Citigroup Revs Up Use of B2B Social Media

When it comes to using social media, the business-to-business world is playing catch up to the consumer-to-business sector.

Among banks, Citigroup Inc. is taking a lead here. The bank discussed its business-to-business social media strategy during a talk hosted by IBM in New York on Wednesday.

Starting in 2009, Citigroup began reengineering its client interface in its Global Transaction Services unit, which caters primarily to institutional investors. The changes it made included setting up an internal collaboration network for its employees, to cull from them the best ideas of how to interact with and market to clients. Using a platform from International Business Machines Corp. called Innovation Jam, it looped in 4,000 of the unit's 20,000 employees who posted almost 7,000 ideas in late 2010.

The GTS unit also launched social media initiatives in two close-looped sites specifically for clients. It created something called Marketguide, which brings videos and other content developed by Citi's experts around the globe to its capital markets clients. It added similar content and videos to its CitiDirect BE trade finance and cash management platform.

"In business to business we are finding that our client base, at least, is definitely adopting the use of social media, but they are not among the early adopters," says Leslie Klein, managing director and global head of marketing for Citi Global Transaction Services.

Business-to-business adoption of social media lags that of consumer adoption. While about 80% of consumers are engaged in social media, slightly more than half of business-to-business units use social media, John Di Stefano, director of research for B2B magazine said during the talk.

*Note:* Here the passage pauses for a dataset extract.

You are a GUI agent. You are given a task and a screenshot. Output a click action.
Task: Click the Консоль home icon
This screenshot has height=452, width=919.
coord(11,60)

Recent market research indicates that only 17% of financial services c-suite executives are planning social media IT investment, compared to 51% of retail and consumer executives, Klein said at the talk.

"We are coming a little late to this party," Klein said.

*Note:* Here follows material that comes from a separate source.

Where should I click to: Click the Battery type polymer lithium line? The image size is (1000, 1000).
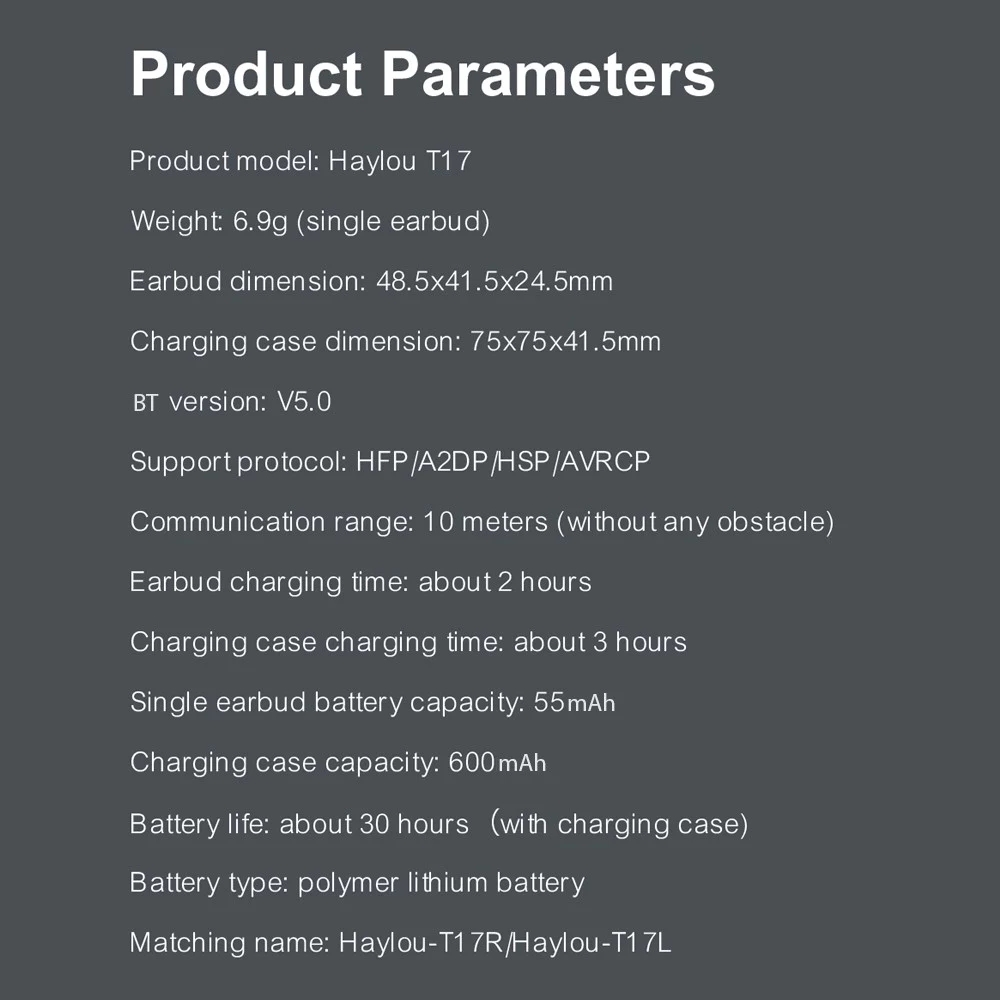tap(357, 883)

But business-to-business social media has unique challenges that consumer social media does not have. Chief among them is the platform businesses will use. While consumer-facing businesses can easily leverage Facebook, Twitter and LinkedIn, the choices are different for business facing solutions because the environments are less open.

"There could be trouble with business-to-business communication using social business tools because of baseline incompatibility," Alexander Bakker, a research analyst for Saugatuck Technology of Westport, Conn., says.

Providers are disparate, including Cisco Systems Inc., IBM, Microsoft Corp., Salesforce.com Inc., and Yammer Inc.

Closed loop social media programs such as the ones that Citi offers its institutional clients through Marketguide and CitiDirect BE are critical, Christine Barry, research director at Aite Group, says.

"Banks are increasingly trying to position themselves as advisors and have been making strides in their efforts to focus on educating customers," Barry says.

What is missing currently from Citi's strategy is a plan to let the bank's own clients interact with each other.

"[That would] provide the bank with great insights into what is on the minds of its customers, not to mention the value [clients] will get simply by learning from and hearing the different perspectives of their peers around the globe," Barry says.

Klein said there are regulatory and security challenges involved in opening up the bank's platform, but it has plans to provide that service to its clients in the coming months.

Klein said Citi has been able to mine the expertise of its advisors and other client-facing representatives to create content. It has equipped its bankers with desktop video cameras so they can make spot assessments of particular market developments. These in turn are broadcast on both the CitiDirect BE and MarketGuide sites. Klein said this technique was put to particularly good use this spring during the uprising and revolution in Egypt, which sparked concerns among the banks' clients.

"Our GTS country heads posted a video, and within four hours it was on Marketguide, about what was going on in [Egypt] and how our clients could conduct business," Klein said.

To develop its business to business strategy, Citi took some best practices hints from its retail unit, though the client base is entirely different, Klein said. For example, in trying to figure out how to get its institutional clients to follow Citi on Twitter, the retail unit suggested the GTS unit first follow the clients it in turn wanted to be followed by. That strategy garnered the unit about 1,000 followers on Twitter. (Before, the unit's followers numbered in the low hundreds.)

More often than not, businesses do not turn to banks for critical information, says Steven Murphy, research director for wholesale banking at TowerGroup. Instead, they turn to other peers or related service providers like accountants, he says.

"This is an area for banks to capitalize on; if they can provide these information streams online, it is a way to keep [businesses and institutional clients] hooked," Murphy says.

Like just about every other business engaged in social media, Klein said Citi can't yet demonstrate a return on investment.

"Client engagement is, ultimately, our ROI," Klein said.